This topic describes how to use hash joins for parallel queries in PolarDB.
The version of the Cluster cluster is PolarDB for MySQL 8.0 and the revision version is 188.8.131.52.0 or later. For more information about how to check the version, see Query the kernel version number.
Use hash joins in parallel queries
PolarDB allows you to execute only the
EXPLAIN FORMAT=TREEstatement to check whether hash joins are used.
In the following example, two tables are created and data is inserted into the tables.
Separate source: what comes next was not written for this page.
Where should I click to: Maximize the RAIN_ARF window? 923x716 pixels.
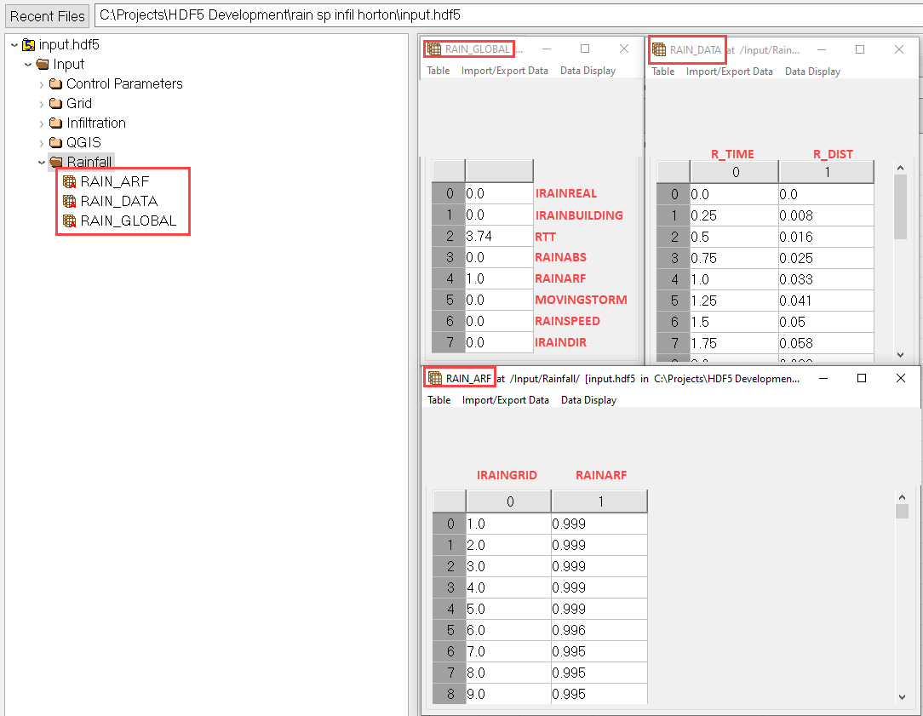(x=861, y=378)
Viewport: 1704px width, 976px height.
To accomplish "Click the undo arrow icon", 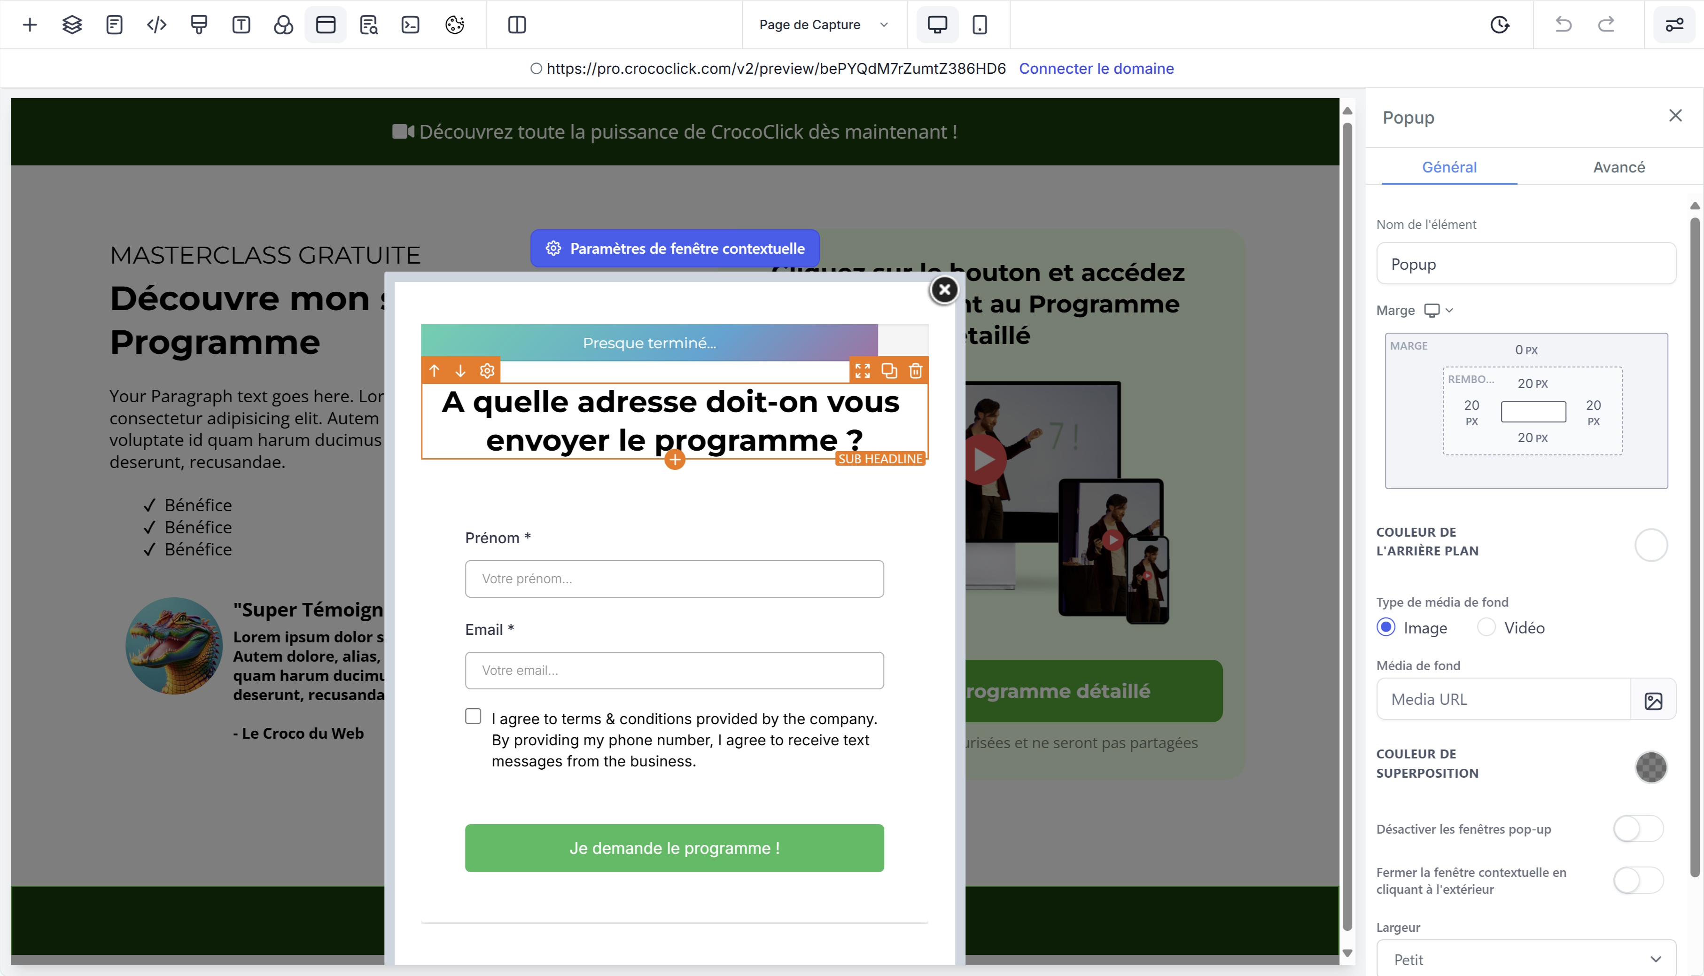I will click(x=1563, y=25).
CREATE TABLE t1 (c1 INT, c2 INT); CREATE TABLE t2 (c1 INT, c2 INT); INSERT INTO t1 VALUES (1,1),(2,2),(3,3),(5,5); INSERT INTO t2 VALUES (1,1),(2,2),(3,3),(5,5);
The following example shows the execution plan for these two tables when hash joins are used:
EXPLAIN FORMAT=TREE EXPLAIN -> Gather (slice: 1; workers: 4) (cost=10.82 rows=4) -> Parallel inner hash join (t2.c2 = t1.c1) (cost=0.57 rows=1) -> Parallel table scan on t2, with parallel partitions: 1 (cost=0.03 rows=1) -> Parallel hash -> Parallel table scan on t1, with parallel partitions: 1 (cost=0.16 rows=1)
In the preceding execution plan, the degree of parallelism (DOP) is set to 4. This indicates that PolarDB uses four workers to perform parallel queries. Four workers scan table t1 in parallel. Each worker uses only part of the data in table t1 to create a hash table. Then, a JOIN operation is performed between the four hash tables and table t2. A leader gathers the joined results to generate the final query results.